Concordando sul rigore con il quale viene disciplinato l’eventuale afflato lirico o elegiaco, pare tuttavia opportuno sottolineare come non possa definirsi totalmente “anti-epica” una scrittura nella quale compare ripetutamente la ricerca di un netto posizionamento intellettuale, culturale e politico, dall’iniziale chiusa e sigillo, “…ciò che io chiamo: la terra // del rimorso” (p. 17), fino all’utilizzo, con un certo understatement, di una specifica formulaicità retorica: “Imprenditori di se stessi, investiti tutti: una tragedia autostradale” (p. 21), o ancora “tutto il mondo è virtuale, la paura sale” (p. 27), e ancora oltre. È vero, alcuni dei versi più incisivi di Modeo recitano: “Fummo generati epici in questa terra / per veleggiarcene lontano / in un orbitale atomico / d’incertezze” (p. 19), fornendo così la sensazione che la migrazione che si legge tra le righe e, più in generale, il distacco dalla terra natale – che si può realizzare, naturalmente, anche in presenza, non solo “all’altro capo del Paese” (p. 17), significhi un distanziamento dalla sua epica costitutiva.
L’esito più sicuro è il ritorno all’interno e il successivo attraversamento della nevrosi, sintomaticamente evidente nella enumerazione con la quale si apre il testo numerato III, e che non ha nulla del catalogo delle navi dell’Iliade, rivelando invece tratti che sono insieme di invettiva e di embrionale sperimentazione linguistica: “Italia pubblicità, Italia comunicazione, pomodori, monetine / il luccichio della seduzione Germanica, ruffianesimo integrato / Grandi vittorie, grandi vittorie, Etiopie spot alleanze lecchine / santi in paradiso, paradisi ai tanti dotati di silenzi e guanti” (p. 21). Se della predisposizione intellettuale all’invettiva si è già accennato, occorre rimarcare tale volontà di sperimentazione ancora non compiuta, che si manifesta ad esempio nel gioco grafico, semplice ma tutto sommato d’impatto, di questi versi: “No! / sovvertire il punto esclamativo: / noi” (p. 25).
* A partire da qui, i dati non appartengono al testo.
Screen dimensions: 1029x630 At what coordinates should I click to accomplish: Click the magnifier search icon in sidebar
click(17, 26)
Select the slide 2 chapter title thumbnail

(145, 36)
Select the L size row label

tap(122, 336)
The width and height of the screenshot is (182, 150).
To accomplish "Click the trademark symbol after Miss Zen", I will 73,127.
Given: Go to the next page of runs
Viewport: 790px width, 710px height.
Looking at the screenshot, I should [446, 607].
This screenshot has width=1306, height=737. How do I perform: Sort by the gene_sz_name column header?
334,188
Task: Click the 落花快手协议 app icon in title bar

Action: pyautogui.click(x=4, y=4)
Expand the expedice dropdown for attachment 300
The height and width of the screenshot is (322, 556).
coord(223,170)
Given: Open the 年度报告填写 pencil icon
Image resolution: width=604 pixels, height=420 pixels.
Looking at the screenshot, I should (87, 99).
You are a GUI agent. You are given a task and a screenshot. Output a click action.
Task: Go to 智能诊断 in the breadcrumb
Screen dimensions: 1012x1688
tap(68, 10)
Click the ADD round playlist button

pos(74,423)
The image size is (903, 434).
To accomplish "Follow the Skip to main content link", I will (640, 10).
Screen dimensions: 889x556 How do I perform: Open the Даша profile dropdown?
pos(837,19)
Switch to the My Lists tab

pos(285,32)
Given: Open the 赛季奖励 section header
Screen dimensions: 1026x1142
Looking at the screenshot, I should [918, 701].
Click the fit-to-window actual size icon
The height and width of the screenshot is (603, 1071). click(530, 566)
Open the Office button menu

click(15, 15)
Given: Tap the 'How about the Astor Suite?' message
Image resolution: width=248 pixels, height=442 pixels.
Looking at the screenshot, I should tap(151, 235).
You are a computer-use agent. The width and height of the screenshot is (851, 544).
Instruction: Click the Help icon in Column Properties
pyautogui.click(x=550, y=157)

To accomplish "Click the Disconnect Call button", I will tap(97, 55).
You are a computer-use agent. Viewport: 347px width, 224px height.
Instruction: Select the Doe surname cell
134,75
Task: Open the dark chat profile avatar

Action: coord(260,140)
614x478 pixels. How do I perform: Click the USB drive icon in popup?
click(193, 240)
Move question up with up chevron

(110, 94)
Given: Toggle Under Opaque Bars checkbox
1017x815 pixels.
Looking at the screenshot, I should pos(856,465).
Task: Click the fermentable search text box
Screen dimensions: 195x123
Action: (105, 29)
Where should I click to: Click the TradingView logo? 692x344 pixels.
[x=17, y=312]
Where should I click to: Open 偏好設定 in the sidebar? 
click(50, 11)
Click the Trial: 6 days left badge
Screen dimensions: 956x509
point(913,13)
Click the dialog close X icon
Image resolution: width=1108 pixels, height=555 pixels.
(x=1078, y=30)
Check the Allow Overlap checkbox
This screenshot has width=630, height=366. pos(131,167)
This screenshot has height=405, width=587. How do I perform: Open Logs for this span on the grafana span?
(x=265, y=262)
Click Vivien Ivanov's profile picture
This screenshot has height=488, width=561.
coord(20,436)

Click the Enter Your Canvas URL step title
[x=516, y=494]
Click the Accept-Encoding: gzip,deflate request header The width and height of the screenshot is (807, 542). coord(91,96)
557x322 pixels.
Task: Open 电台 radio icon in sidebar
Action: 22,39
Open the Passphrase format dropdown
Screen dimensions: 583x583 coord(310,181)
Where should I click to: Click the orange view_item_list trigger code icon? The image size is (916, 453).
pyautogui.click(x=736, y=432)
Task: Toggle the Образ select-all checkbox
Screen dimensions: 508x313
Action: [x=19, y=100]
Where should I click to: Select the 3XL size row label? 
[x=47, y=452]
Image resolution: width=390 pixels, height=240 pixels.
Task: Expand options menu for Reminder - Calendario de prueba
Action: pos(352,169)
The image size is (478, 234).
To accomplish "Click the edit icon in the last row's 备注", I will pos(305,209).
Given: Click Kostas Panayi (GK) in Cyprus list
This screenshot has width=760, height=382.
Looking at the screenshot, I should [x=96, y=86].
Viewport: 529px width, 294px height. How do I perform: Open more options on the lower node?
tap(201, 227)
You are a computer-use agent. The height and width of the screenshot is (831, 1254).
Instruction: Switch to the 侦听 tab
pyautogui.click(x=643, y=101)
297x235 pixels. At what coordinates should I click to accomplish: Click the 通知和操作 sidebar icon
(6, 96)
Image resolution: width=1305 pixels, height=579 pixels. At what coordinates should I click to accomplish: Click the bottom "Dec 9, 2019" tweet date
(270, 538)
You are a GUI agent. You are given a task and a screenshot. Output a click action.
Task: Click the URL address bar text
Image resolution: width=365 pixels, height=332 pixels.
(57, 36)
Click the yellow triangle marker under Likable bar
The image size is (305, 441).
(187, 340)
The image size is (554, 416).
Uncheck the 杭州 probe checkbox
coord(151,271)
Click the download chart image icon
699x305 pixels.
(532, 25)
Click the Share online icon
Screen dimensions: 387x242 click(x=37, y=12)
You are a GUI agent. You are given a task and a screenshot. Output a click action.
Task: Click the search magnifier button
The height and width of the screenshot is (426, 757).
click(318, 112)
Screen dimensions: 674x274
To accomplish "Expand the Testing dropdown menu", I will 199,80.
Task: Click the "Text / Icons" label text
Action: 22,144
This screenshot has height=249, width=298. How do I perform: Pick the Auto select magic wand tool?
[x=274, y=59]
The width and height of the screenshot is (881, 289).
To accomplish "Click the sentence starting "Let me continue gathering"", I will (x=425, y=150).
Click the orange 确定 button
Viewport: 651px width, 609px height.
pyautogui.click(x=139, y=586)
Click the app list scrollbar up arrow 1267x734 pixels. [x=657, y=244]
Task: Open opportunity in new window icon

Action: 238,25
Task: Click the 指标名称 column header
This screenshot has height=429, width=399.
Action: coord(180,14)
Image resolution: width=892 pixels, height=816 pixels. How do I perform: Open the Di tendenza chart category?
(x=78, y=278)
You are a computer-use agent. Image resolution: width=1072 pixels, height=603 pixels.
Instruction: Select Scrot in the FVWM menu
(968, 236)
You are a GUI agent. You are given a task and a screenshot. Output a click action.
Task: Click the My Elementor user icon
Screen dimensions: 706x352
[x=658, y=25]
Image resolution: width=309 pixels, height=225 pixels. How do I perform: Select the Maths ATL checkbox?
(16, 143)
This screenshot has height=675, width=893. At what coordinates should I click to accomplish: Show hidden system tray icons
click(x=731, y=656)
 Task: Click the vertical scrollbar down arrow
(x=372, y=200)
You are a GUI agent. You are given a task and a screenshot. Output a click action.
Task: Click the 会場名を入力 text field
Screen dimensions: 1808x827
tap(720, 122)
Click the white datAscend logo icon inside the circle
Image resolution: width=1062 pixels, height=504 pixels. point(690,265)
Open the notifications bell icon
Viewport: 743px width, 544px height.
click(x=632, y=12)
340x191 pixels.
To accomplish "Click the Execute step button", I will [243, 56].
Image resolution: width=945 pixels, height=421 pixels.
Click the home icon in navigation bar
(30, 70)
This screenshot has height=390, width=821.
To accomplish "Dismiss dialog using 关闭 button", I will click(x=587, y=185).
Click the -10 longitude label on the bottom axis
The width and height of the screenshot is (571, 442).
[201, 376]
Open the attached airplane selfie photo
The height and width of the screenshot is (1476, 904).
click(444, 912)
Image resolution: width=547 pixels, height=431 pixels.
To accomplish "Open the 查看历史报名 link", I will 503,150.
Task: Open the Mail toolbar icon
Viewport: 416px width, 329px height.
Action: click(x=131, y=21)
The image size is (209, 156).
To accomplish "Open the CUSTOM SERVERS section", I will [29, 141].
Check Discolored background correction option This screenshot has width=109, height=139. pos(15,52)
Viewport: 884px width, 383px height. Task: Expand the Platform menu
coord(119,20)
È come se dietro a De Martino e Luzi si scorgesse un riferimento più profondo e appassionato ad un poeta che potrebbe essere, ad esempio, Pagliarani – riferimento che attende un suo compimento futuro anche oltre e al di là dell’attuale consenso letterario (giustificatissimo, per carità, ma dai tratti spesso banalizzanti) verso l’opera di quest’ultimo poeta.
Quel che rincuora, invece, e che si offre già ora al lettore come importante punto di ripartenza, non solo per la scrittura di Modeo, ma anche di altri, è la presenza di una posizionalità dialettica, che si fa carico, tra gli altri, del populismo nazionalista e xenofobo che circola nelle classi subalterne – “Cacciamo gli immigrati, cacciamo gli immigrati. / crescono i tumori e invecchiano i genitori / silenziano i saloni, le sere luccicanti, alle televisioni / scongiurano l’avvenire come grandine e sproloquiano gli umiliati. / Uccidiamo gli immigrati, uccidiamo gli immigrati” (p. 26) – per poi cercare una via d’uscita “vitale”, per quanto paradossale, e anzi proprio perché paradossale “vitale”: “A nulla valse, a tutto vale – invece – / il desiderio di rivolta” (p. 48).